[Prompt]
Repeat every item below verbatim, character for character.

[Extracted data]
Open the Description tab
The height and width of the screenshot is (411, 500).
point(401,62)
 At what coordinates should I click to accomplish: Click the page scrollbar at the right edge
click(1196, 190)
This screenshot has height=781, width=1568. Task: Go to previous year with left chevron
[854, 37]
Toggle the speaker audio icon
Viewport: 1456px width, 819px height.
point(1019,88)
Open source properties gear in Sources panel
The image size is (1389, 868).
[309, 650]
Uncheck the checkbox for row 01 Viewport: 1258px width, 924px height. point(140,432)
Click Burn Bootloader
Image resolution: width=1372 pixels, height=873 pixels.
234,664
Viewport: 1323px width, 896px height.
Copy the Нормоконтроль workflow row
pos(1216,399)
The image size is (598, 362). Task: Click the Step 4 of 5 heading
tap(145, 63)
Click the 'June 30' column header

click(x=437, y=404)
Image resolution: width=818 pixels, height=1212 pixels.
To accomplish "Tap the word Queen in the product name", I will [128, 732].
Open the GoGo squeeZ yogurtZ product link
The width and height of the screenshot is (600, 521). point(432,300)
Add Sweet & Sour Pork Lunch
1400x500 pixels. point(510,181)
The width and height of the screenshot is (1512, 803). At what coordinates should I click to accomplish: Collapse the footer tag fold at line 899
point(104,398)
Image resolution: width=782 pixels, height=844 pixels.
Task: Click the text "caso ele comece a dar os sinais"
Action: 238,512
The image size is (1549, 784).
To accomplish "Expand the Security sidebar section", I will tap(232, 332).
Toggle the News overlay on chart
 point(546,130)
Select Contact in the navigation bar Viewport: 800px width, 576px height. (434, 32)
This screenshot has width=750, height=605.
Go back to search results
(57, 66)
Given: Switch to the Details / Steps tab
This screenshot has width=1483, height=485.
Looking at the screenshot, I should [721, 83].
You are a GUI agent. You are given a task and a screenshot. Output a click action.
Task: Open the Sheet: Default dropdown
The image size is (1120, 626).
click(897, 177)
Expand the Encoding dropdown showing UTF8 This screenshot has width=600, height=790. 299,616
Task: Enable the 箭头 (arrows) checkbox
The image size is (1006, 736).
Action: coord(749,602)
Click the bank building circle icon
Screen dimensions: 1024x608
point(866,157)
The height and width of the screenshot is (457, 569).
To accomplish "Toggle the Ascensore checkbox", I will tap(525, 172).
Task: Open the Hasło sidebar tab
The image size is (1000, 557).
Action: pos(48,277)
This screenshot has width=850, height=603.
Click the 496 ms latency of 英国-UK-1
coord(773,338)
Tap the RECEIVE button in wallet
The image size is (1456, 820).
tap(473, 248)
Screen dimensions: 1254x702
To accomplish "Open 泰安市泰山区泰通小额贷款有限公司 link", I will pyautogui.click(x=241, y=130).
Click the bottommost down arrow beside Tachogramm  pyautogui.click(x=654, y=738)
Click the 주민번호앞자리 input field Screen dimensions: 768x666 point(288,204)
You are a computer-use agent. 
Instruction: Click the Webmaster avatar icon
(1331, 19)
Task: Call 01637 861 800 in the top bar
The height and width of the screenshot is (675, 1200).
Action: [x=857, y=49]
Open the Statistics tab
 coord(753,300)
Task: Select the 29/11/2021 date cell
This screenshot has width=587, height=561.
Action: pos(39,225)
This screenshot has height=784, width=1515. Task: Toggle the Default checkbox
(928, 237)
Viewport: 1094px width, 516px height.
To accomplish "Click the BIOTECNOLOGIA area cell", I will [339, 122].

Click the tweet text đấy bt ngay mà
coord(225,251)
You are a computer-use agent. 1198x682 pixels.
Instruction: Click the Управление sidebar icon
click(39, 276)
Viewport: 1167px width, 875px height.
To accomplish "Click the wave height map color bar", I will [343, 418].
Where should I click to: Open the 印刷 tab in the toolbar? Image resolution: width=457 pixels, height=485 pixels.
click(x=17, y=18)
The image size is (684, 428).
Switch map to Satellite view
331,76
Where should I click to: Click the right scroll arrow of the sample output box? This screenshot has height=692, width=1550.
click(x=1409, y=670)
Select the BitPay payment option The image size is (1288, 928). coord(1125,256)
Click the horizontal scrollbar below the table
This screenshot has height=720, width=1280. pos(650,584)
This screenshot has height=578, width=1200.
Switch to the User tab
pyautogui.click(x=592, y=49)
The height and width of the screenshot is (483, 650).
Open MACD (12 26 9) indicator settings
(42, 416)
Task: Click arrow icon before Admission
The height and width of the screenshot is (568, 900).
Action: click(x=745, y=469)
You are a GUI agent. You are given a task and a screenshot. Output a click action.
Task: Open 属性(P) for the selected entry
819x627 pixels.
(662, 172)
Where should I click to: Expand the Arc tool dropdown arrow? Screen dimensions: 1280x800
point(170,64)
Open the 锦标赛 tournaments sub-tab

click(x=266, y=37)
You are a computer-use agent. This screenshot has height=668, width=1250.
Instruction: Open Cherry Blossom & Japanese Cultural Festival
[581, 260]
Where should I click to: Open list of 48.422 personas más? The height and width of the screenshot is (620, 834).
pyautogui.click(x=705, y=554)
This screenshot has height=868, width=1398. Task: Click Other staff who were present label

[Full answer]
Open the Description tab
The height and width of the screenshot is (411, 500).
point(401,62)
 At what coordinates should I click to accomplish: Click the page scrollbar at the right edge
click(1196, 190)
This screenshot has height=781, width=1568. Task: Go to previous year with left chevron
[854, 37]
Toggle the speaker audio icon
Viewport: 1456px width, 819px height.
point(1019,88)
Open source properties gear in Sources panel
The image size is (1389, 868).
[309, 650]
Uncheck the checkbox for row 01 Viewport: 1258px width, 924px height. point(140,432)
Click Burn Bootloader
Image resolution: width=1372 pixels, height=873 pixels.
234,664
Viewport: 1323px width, 896px height.
Copy the Нормоконтроль workflow row
pos(1216,399)
The image size is (598, 362). Task: Click the Step 4 of 5 heading
tap(145, 63)
Click the 'June 30' column header

click(x=437, y=404)
Image resolution: width=818 pixels, height=1212 pixels.
To accomplish "Tap the word Queen in the product name", I will [128, 732].
Open the GoGo squeeZ yogurtZ product link
The width and height of the screenshot is (600, 521). point(432,300)
Add Sweet & Sour Pork Lunch
1400x500 pixels. point(510,181)
The width and height of the screenshot is (1512, 803). At what coordinates should I click to accomplish: Collapse the footer tag fold at line 899
point(104,398)
Image resolution: width=782 pixels, height=844 pixels.
Task: Click the text "caso ele comece a dar os sinais"
Action: 238,512
The image size is (1549, 784).
To accomplish "Expand the Security sidebar section", I will tap(232, 332).
Toggle the News overlay on chart
 point(546,130)
Select Contact in the navigation bar Viewport: 800px width, 576px height. (434, 32)
This screenshot has width=750, height=605.
Go back to search results
(57, 66)
Given: Switch to the Details / Steps tab
This screenshot has width=1483, height=485.
Looking at the screenshot, I should [721, 83].
You are a GUI agent. You are given a task and a screenshot. Output a click action.
Task: Open the Sheet: Default dropdown
The image size is (1120, 626).
click(897, 177)
Expand the Encoding dropdown showing UTF8 This screenshot has width=600, height=790. 299,616
Task: Enable the 箭头 (arrows) checkbox
The image size is (1006, 736).
Action: coord(749,602)
Click the bank building circle icon
Screen dimensions: 1024x608
point(866,157)
The height and width of the screenshot is (457, 569).
To accomplish "Toggle the Ascensore checkbox", I will tap(525, 172).
Task: Open the Hasło sidebar tab
The image size is (1000, 557).
Action: pos(48,277)
This screenshot has width=850, height=603.
Click the 496 ms latency of 英国-UK-1
coord(773,338)
Tap the RECEIVE button in wallet
The image size is (1456, 820).
tap(473, 248)
Screen dimensions: 1254x702
To accomplish "Open 泰安市泰山区泰通小额贷款有限公司 link", I will pyautogui.click(x=241, y=130).
Click the bottommost down arrow beside Tachogramm  pyautogui.click(x=654, y=738)
Click the 주민번호앞자리 input field Screen dimensions: 768x666 point(288,204)
You are a computer-use agent. 
Instruction: Click the Webmaster avatar icon
(1331, 19)
Task: Call 01637 861 800 in the top bar
The height and width of the screenshot is (675, 1200).
Action: [x=857, y=49]
Open the Statistics tab
 coord(753,300)
Task: Select the 29/11/2021 date cell
This screenshot has width=587, height=561.
Action: pos(39,225)
This screenshot has height=784, width=1515. Task: Toggle the Default checkbox
(928, 237)
Viewport: 1094px width, 516px height.
To accomplish "Click the BIOTECNOLOGIA area cell", I will [339, 122].

Click the tweet text đấy bt ngay mà
coord(225,251)
You are a computer-use agent. 1198x682 pixels.
Instruction: Click the Управление sidebar icon
click(39, 276)
Viewport: 1167px width, 875px height.
To accomplish "Click the wave height map color bar", I will [343, 418].
Where should I click to: Open the 印刷 tab in the toolbar? Image resolution: width=457 pixels, height=485 pixels.
click(x=17, y=18)
The image size is (684, 428).
Switch map to Satellite view
331,76
Where should I click to: Click the right scroll arrow of the sample output box? This screenshot has height=692, width=1550.
click(x=1409, y=670)
Select the BitPay payment option The image size is (1288, 928). coord(1125,256)
Click the horizontal scrollbar below the table
This screenshot has height=720, width=1280. pos(650,584)
This screenshot has height=578, width=1200.
Switch to the User tab
pyautogui.click(x=592, y=49)
The height and width of the screenshot is (483, 650).
Open MACD (12 26 9) indicator settings
(42, 416)
Task: Click arrow icon before Admission
The height and width of the screenshot is (568, 900).
Action: click(x=745, y=469)
You are a GUI agent. You are given a task and a screenshot. Output a click action.
Task: Open 属性(P) for the selected entry
819x627 pixels.
(662, 172)
Where should I click to: Expand the Arc tool dropdown arrow? Screen dimensions: 1280x800
point(170,64)
Open the 锦标赛 tournaments sub-tab

click(x=266, y=37)
You are a computer-use agent. This screenshot has height=668, width=1250.
Instruction: Open Cherry Blossom & Japanese Cultural Festival
[581, 260]
Where should I click to: Open list of 48.422 personas más? The height and width of the screenshot is (620, 834).
pyautogui.click(x=705, y=554)
This screenshot has height=868, width=1398. Task: Click Other staff who were present label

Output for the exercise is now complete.